_TASK PROMPT:_
Repeat these lines of data word for word, starting at the line containing "This screenshot has width=639, height=669." and ending after the line containing "I will coord(392,98).".

A block of data:
________________
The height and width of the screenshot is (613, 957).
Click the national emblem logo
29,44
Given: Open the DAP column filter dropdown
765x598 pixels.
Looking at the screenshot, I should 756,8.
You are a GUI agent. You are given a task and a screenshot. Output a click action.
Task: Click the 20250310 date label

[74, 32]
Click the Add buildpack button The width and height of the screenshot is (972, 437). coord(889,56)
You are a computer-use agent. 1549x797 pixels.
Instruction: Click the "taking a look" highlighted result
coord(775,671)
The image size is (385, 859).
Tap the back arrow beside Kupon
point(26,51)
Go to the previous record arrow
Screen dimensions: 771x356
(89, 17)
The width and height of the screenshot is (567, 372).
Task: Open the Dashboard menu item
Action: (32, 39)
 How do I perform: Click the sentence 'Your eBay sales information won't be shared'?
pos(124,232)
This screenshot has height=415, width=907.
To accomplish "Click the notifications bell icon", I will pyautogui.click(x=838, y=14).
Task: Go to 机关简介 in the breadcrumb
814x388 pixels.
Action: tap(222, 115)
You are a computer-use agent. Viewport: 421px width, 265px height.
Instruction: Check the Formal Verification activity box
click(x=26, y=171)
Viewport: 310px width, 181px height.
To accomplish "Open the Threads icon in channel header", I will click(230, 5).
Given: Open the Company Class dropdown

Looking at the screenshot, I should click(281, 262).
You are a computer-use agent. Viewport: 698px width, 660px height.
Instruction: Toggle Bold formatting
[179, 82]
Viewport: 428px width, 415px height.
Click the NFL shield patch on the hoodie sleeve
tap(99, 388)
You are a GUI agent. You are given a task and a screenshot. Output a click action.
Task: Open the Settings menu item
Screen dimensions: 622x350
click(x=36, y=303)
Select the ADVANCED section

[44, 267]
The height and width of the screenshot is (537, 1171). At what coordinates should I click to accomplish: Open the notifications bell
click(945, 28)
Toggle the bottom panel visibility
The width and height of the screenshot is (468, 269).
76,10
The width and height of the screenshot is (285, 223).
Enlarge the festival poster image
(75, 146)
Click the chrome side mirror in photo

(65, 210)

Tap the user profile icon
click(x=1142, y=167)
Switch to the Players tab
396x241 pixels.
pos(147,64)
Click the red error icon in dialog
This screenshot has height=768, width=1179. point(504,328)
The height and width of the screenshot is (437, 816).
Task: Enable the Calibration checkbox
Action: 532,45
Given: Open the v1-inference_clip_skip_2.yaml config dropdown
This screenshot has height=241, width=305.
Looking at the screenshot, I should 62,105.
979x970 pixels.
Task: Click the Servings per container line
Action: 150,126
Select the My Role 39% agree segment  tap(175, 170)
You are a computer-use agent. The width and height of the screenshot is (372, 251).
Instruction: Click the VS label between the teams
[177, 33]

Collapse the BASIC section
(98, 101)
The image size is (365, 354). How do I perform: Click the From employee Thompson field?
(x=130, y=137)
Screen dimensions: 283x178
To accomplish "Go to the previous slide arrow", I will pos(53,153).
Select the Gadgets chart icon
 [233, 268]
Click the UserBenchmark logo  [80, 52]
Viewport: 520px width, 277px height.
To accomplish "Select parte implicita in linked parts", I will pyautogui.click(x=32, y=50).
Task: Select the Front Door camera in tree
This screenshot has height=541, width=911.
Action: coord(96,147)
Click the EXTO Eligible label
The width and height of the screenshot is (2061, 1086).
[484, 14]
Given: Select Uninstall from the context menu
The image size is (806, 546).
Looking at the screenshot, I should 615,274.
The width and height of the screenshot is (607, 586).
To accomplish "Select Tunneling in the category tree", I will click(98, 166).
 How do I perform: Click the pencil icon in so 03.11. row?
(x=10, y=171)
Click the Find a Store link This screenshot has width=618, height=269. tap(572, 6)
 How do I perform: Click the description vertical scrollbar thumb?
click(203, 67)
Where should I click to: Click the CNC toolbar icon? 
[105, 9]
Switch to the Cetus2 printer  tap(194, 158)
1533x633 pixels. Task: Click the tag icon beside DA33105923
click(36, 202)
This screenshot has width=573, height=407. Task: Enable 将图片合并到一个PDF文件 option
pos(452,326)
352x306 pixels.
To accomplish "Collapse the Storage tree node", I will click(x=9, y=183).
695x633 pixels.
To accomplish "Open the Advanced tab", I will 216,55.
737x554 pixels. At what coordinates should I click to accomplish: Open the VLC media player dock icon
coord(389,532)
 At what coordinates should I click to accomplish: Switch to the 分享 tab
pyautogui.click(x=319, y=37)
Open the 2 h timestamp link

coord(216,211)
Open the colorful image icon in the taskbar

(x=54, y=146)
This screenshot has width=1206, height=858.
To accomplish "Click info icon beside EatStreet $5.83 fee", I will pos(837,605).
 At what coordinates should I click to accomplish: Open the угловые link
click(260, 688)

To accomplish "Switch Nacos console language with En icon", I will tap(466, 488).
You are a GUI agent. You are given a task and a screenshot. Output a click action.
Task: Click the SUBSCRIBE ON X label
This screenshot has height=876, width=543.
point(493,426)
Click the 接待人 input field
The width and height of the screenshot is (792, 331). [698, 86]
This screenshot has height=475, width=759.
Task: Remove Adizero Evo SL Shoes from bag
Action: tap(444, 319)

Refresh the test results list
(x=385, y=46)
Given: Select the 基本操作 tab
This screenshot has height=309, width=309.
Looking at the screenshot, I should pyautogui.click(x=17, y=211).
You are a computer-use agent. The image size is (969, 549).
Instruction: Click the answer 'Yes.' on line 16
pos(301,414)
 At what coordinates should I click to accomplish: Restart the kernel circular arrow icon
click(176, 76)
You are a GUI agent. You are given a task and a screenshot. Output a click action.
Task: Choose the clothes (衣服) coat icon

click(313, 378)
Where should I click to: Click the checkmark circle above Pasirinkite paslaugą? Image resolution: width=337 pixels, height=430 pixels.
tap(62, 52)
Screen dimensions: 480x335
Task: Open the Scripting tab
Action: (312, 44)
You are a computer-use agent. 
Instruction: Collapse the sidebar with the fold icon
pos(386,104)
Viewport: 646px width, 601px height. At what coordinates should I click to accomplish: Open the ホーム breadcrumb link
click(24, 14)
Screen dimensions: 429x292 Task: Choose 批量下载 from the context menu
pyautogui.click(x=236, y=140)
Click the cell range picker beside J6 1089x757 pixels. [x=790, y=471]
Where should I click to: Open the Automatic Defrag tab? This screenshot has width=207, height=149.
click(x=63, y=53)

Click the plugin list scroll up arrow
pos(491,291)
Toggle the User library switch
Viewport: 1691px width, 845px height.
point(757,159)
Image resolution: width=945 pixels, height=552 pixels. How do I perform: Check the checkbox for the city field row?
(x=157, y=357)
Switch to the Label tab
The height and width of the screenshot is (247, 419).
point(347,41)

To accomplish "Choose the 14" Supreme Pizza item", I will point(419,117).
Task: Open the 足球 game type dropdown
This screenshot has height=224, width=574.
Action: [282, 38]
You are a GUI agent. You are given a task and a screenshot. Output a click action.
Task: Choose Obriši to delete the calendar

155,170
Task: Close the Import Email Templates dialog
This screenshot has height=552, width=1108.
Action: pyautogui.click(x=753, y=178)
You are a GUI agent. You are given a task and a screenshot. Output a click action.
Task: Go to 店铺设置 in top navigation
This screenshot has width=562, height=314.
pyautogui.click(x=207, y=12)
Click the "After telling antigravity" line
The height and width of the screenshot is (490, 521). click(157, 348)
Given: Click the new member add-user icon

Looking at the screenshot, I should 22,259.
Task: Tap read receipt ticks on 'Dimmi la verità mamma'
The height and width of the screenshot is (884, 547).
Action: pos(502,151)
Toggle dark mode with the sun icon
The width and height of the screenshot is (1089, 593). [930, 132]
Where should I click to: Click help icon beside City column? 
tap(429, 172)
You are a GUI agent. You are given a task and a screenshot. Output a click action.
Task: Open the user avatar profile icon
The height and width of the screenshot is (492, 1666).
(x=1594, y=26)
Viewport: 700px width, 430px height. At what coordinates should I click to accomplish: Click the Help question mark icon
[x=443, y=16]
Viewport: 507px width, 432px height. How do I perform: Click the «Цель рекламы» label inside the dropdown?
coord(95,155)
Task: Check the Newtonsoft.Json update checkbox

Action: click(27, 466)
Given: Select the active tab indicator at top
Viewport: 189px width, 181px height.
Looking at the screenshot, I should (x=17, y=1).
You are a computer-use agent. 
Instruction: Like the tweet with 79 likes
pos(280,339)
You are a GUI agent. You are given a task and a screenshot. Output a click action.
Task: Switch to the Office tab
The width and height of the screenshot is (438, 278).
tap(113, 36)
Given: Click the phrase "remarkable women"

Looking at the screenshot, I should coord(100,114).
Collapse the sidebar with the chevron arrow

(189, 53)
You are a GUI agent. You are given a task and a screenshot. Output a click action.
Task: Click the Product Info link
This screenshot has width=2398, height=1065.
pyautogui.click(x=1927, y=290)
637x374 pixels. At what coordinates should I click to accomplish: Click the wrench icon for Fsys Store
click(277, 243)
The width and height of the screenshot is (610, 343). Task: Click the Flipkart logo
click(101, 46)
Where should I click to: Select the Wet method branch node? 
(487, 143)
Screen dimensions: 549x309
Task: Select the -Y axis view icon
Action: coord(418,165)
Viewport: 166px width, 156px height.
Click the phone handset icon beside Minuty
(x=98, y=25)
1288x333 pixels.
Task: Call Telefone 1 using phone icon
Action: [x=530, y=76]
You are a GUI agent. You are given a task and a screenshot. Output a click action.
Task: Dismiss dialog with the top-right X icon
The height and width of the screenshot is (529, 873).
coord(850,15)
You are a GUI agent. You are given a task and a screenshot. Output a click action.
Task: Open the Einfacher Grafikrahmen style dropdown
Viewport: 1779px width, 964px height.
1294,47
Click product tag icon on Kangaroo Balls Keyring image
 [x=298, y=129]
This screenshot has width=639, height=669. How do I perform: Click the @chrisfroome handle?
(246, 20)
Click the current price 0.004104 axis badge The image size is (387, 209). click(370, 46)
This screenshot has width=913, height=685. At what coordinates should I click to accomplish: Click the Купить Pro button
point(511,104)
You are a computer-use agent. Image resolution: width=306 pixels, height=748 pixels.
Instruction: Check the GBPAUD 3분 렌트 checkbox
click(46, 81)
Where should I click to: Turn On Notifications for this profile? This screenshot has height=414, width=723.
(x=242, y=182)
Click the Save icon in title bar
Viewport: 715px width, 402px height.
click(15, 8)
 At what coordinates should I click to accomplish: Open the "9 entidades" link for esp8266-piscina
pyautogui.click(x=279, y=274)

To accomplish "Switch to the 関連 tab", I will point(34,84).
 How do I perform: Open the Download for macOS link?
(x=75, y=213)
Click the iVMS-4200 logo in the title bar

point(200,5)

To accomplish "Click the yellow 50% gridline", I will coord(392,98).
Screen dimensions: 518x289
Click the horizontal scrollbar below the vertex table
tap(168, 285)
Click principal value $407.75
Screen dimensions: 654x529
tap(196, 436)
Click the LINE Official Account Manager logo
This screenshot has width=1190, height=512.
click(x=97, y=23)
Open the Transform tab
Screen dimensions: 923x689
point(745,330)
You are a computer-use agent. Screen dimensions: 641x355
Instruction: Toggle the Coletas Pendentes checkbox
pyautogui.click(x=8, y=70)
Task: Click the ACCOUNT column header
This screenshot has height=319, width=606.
________________
_RESPONSE TO THE EXERCISE:_
This screenshot has width=639, height=669. How do I perform: Click the @chrisfroome handle?
(246, 20)
Click the current price 0.004104 axis badge The image size is (387, 209). click(370, 46)
This screenshot has width=913, height=685. At what coordinates should I click to accomplish: Click the Купить Pro button
point(511,104)
You are a computer-use agent. Image resolution: width=306 pixels, height=748 pixels.
Instruction: Check the GBPAUD 3분 렌트 checkbox
click(46, 81)
Where should I click to: Turn On Notifications for this profile? This screenshot has height=414, width=723.
(x=242, y=182)
Click the Save icon in title bar
Viewport: 715px width, 402px height.
click(15, 8)
 At what coordinates should I click to accomplish: Open the "9 entidades" link for esp8266-piscina
pyautogui.click(x=279, y=274)

To accomplish "Switch to the 関連 tab", I will point(34,84).
 How do I perform: Open the Download for macOS link?
(x=75, y=213)
Click the iVMS-4200 logo in the title bar

point(200,5)

To accomplish "Click the yellow 50% gridline", I will coord(392,98).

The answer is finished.